*** INFORMATION PROVIDED ***
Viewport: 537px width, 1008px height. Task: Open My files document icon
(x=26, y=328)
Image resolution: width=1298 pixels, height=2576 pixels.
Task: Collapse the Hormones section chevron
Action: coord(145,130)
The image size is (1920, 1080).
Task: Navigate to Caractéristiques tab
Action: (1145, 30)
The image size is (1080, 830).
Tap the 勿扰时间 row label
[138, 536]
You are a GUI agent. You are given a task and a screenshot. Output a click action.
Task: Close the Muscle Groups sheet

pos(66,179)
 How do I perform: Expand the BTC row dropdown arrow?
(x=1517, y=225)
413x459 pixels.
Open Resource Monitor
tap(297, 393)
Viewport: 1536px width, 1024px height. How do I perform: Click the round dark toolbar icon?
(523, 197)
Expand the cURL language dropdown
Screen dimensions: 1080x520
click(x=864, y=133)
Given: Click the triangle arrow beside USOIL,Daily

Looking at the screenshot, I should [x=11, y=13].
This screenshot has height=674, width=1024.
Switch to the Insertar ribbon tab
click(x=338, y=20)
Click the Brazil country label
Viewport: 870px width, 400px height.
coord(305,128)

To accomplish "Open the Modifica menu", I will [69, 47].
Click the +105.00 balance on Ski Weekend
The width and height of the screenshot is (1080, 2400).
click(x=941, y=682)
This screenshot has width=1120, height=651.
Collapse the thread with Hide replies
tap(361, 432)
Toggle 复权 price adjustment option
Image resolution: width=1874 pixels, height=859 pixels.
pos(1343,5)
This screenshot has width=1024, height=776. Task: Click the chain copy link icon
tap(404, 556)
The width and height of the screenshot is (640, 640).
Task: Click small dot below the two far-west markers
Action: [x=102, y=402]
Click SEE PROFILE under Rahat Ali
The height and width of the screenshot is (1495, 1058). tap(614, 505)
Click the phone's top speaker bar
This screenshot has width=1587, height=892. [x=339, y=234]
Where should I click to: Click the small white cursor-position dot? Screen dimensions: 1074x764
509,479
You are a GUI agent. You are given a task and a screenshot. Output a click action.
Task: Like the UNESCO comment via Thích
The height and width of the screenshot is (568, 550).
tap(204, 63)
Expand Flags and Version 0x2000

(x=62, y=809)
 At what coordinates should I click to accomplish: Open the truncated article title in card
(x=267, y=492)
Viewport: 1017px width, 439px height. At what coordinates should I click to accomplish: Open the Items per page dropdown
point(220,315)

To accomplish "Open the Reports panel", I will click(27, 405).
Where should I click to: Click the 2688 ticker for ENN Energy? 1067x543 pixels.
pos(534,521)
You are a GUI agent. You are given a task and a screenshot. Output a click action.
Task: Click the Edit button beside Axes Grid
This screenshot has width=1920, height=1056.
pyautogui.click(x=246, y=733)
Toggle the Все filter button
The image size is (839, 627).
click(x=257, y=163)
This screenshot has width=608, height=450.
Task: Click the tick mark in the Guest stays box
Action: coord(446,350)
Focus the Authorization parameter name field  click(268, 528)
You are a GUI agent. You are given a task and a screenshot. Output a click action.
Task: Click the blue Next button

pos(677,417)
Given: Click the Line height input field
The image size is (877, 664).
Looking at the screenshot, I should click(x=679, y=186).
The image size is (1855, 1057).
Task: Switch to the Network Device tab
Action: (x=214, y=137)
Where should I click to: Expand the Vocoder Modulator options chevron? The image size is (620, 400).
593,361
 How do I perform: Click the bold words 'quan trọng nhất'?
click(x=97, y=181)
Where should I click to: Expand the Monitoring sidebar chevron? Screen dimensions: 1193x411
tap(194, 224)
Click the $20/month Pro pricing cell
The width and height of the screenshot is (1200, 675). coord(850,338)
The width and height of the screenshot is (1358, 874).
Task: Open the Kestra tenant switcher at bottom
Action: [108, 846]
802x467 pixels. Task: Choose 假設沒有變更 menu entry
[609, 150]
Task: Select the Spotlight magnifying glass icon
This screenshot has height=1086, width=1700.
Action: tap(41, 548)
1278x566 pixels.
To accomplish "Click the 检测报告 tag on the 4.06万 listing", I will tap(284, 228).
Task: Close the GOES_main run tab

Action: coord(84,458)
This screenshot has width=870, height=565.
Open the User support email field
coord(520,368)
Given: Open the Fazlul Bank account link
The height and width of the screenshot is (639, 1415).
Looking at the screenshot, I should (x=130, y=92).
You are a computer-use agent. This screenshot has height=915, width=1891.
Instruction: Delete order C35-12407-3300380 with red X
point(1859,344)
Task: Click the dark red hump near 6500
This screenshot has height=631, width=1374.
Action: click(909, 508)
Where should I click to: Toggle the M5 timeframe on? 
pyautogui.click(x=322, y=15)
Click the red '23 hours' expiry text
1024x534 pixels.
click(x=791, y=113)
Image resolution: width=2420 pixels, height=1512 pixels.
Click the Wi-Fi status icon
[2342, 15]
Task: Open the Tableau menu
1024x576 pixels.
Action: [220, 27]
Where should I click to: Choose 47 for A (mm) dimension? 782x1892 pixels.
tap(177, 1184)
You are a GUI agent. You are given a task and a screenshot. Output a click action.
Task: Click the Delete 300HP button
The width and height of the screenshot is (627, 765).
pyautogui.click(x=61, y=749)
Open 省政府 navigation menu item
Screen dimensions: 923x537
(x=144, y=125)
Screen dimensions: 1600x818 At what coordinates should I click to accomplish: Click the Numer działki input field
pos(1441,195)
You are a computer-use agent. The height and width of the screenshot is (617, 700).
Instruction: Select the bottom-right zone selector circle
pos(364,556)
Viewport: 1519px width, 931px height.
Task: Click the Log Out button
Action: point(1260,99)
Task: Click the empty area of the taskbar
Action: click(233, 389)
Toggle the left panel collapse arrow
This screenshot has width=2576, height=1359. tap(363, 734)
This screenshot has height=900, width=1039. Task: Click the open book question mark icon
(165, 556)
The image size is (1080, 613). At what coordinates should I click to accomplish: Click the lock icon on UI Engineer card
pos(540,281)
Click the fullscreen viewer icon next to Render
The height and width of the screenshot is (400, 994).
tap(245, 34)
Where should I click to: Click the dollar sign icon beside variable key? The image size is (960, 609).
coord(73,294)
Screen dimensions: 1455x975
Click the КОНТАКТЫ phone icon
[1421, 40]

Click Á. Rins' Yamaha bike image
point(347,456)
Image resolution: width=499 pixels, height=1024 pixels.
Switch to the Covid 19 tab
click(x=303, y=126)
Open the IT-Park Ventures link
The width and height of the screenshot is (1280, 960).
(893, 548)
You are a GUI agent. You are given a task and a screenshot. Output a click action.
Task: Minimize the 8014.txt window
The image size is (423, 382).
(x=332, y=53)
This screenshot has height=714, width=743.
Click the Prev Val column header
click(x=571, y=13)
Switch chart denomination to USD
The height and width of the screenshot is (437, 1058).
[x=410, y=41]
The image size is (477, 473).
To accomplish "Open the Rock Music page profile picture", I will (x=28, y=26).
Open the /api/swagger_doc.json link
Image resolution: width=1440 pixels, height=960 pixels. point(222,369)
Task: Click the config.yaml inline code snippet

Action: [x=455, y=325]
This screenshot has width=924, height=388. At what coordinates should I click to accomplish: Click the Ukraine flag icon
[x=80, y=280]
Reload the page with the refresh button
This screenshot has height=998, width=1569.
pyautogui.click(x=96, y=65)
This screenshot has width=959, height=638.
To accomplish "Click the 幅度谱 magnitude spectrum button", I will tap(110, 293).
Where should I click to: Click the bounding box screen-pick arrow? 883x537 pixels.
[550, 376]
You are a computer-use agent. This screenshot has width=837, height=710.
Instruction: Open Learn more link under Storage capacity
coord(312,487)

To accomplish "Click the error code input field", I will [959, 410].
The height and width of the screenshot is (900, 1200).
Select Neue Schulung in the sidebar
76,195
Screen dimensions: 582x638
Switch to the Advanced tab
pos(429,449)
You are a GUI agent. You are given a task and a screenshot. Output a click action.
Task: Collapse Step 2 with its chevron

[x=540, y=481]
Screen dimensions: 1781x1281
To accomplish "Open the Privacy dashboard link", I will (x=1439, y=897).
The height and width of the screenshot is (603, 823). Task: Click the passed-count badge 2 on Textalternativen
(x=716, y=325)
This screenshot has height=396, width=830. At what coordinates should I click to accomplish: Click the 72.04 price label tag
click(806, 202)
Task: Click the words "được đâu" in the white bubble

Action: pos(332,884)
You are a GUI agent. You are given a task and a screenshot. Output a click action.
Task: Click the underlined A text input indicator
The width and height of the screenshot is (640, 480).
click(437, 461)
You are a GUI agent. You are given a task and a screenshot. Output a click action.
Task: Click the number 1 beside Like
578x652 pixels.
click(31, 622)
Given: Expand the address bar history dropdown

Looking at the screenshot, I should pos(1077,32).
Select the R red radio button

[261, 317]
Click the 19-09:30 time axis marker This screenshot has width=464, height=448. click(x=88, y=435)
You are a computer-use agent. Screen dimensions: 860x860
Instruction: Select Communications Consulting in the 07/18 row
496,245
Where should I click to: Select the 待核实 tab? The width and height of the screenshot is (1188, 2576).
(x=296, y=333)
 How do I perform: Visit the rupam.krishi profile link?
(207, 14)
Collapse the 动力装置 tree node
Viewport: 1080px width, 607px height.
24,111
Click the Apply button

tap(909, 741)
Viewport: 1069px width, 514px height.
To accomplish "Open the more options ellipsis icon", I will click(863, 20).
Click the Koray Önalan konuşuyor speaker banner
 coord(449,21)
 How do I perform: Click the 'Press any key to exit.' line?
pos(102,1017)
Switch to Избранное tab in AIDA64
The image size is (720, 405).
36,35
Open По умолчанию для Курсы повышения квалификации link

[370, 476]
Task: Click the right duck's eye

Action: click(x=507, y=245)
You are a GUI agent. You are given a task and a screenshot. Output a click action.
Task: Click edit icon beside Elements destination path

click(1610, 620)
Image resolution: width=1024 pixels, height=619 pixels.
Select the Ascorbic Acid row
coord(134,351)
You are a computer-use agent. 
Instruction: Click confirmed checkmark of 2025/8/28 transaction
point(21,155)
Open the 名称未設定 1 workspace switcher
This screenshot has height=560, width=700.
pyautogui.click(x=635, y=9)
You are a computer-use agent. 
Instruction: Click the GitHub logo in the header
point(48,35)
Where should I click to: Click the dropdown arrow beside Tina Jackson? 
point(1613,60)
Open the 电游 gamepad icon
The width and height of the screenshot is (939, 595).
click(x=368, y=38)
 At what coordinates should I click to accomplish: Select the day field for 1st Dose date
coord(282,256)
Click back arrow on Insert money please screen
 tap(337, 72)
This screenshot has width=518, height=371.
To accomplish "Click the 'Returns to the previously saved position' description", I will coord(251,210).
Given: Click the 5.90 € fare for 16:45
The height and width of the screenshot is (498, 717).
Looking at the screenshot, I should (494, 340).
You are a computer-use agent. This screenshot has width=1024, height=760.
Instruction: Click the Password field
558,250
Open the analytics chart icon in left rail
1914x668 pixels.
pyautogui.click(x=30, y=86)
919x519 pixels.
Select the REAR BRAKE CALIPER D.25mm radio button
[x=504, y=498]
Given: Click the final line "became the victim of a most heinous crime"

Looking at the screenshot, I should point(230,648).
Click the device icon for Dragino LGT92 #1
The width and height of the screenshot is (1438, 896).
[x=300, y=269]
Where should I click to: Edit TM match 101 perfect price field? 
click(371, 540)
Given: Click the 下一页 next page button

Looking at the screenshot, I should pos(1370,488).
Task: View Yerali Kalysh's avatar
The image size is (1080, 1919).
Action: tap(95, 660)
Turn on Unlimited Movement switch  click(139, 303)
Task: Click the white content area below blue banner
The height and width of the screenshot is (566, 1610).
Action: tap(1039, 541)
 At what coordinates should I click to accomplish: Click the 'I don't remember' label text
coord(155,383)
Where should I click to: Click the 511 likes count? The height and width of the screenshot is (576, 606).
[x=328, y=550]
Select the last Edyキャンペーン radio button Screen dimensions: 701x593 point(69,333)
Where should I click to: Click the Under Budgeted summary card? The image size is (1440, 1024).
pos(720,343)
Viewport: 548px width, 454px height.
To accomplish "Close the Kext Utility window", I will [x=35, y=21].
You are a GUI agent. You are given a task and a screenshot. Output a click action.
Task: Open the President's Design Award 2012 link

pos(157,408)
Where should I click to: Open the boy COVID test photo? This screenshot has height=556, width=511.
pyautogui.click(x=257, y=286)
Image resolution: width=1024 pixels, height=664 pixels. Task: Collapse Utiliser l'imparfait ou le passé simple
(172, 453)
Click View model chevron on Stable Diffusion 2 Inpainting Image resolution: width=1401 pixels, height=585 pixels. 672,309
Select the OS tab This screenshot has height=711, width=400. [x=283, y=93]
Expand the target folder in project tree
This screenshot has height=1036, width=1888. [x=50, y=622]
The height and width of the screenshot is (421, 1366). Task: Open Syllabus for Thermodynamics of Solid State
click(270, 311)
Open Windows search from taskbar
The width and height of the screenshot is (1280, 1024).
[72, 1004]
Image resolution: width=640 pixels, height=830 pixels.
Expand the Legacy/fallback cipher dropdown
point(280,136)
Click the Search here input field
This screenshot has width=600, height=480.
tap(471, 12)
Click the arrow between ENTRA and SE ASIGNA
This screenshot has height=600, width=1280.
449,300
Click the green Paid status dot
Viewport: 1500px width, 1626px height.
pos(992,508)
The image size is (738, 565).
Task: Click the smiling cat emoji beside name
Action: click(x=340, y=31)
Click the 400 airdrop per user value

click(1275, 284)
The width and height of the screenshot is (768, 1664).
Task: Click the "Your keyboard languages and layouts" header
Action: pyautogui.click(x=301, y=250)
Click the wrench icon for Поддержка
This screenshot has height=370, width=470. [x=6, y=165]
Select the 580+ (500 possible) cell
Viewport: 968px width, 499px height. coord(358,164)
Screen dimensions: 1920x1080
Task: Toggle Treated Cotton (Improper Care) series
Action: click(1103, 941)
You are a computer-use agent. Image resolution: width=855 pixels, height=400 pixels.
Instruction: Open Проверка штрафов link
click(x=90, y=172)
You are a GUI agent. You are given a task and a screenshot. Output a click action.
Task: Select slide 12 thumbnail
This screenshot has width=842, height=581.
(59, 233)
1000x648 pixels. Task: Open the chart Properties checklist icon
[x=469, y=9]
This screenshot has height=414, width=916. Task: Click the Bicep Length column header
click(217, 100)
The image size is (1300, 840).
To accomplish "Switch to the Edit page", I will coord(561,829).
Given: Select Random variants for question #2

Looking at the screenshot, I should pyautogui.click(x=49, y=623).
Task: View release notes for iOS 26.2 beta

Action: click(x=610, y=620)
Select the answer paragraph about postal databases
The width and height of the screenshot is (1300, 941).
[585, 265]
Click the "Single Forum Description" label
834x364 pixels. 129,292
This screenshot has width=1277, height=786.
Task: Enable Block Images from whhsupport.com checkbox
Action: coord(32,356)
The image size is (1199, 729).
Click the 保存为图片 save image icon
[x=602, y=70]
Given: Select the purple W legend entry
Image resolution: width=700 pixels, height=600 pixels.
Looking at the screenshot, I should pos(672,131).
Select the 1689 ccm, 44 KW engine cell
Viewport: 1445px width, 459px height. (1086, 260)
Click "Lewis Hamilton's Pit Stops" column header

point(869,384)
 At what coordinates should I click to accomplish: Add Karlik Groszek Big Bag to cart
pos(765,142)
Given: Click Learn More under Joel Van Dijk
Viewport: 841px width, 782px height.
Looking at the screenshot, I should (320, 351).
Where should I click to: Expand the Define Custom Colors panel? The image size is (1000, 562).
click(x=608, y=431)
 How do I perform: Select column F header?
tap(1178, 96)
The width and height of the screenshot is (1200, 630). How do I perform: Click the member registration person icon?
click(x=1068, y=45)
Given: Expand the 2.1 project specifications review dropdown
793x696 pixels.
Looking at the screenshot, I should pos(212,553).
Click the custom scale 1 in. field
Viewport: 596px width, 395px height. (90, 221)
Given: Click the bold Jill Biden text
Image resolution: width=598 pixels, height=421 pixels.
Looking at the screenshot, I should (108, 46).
*** End of INFORMATION PROVIDED ***
> _YOUR ASSIGNMENT_: Every line in the records above that contains the word "computer" is to be copied out.

> _YOUR SOLUTION_:
You are a computer-use agent. This screenshot has height=915, width=1891.
You are a computer-use agent. The height and width of the screenshot is (617, 700).
You are a computer-use agent. This screenshot has width=837, height=710.
You are a computer-use agent. Screen dimensions: 860x860
You are a computer-use agent. 
You are a computer-use agent. 
You are a computer-use agent. This screenshot has width=1024, height=760.
You are a computer-use agent. Image resolution: width=855 pixels, height=400 pixels.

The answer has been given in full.